Re: [RISC-V] [tech-j-ext] [RFC PATCH 5/9] riscv: Split per-CPU and per-thread envcfg bits

From: Deepak Gupta
Date: Fri Mar 22 2024 - 13:14:09 EST


On Thu, Mar 21, 2024 at 5:13 PM Samuel Holland
<samuel.holland@xxxxxxxxxx> wrote:
>
> On 2024-03-19 11:39 PM, Deepak Gupta wrote:
> >>>> --- a/arch/riscv/include/asm/switch_to.h
> >>>> +++ b/arch/riscv/include/asm/switch_to.h
> >>>> @@ -69,6 +69,17 @@ static __always_inline bool has_fpu(void) { return false; }
> >>>> #define __switch_to_fpu(__prev, __next) do { } while (0)
> >>>> #endif
> >>>>
> >>>> +static inline void sync_envcfg(struct task_struct *task)
> >>>> +{
> >>>> + csr_write(CSR_ENVCFG, this_cpu_read(riscv_cpu_envcfg) | task->thread.envcfg);
> >>>> +}
> >>>> +
> >>>> +static inline void __switch_to_envcfg(struct task_struct *next)
> >>>> +{
> >>>> + if (riscv_cpu_has_extension_unlikely(smp_processor_id(), RISCV_ISA_EXT_XLINUXENVCFG))
> >>>
> >>> I've seen `riscv_cpu_has_extension_unlikely` generating branchy code
> >>> even if ALTERNATIVES was turned on.
> >>> Can you check disasm on your end as well.
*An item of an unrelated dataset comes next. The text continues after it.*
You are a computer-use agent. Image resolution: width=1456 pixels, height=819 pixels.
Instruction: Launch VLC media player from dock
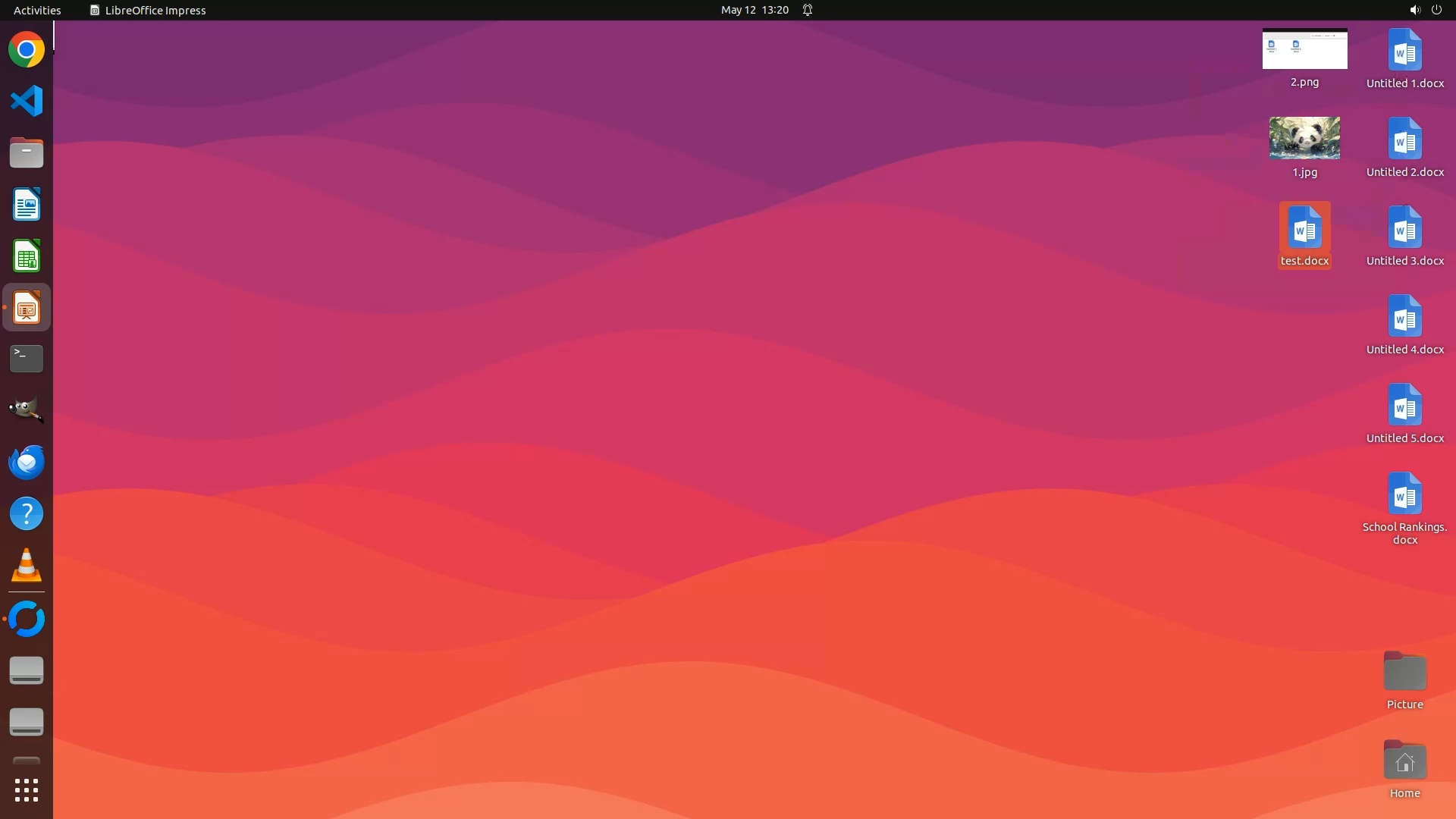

IMHO, `entry.S` is a better
> >>> place to pick up *envcfg.
> >>
> >> The branchiness is sort of expected, since that function is implemented by
> >> switching on/off a branch instruction, so the alternate code is necessarily a
> >> separate basic block. It's a tradeoff so we don't have to write assembly code
> >> for every bit of code that depends on an extension. However, the cost should be
> >> somewhat lowered since the branch is unconditional and so entirely predictable.
> >>
> >> If the branch turns out to be problematic for performance, then we could use
> >> ALTERNATIVE directly in sync_envcfg() to NOP out the CSR write.
> >
> > Yeah I lean towards using alternatives directly.
>
> One thing to note here: we can't use alternatives directly if the behavior needs
> to be different on different harts (i.e. a subset of harts implement the envcfg
> CSR). I think we need some policy about which ISA extensions are allowed to be
> asymmetric across harts, or else we add too much complexity.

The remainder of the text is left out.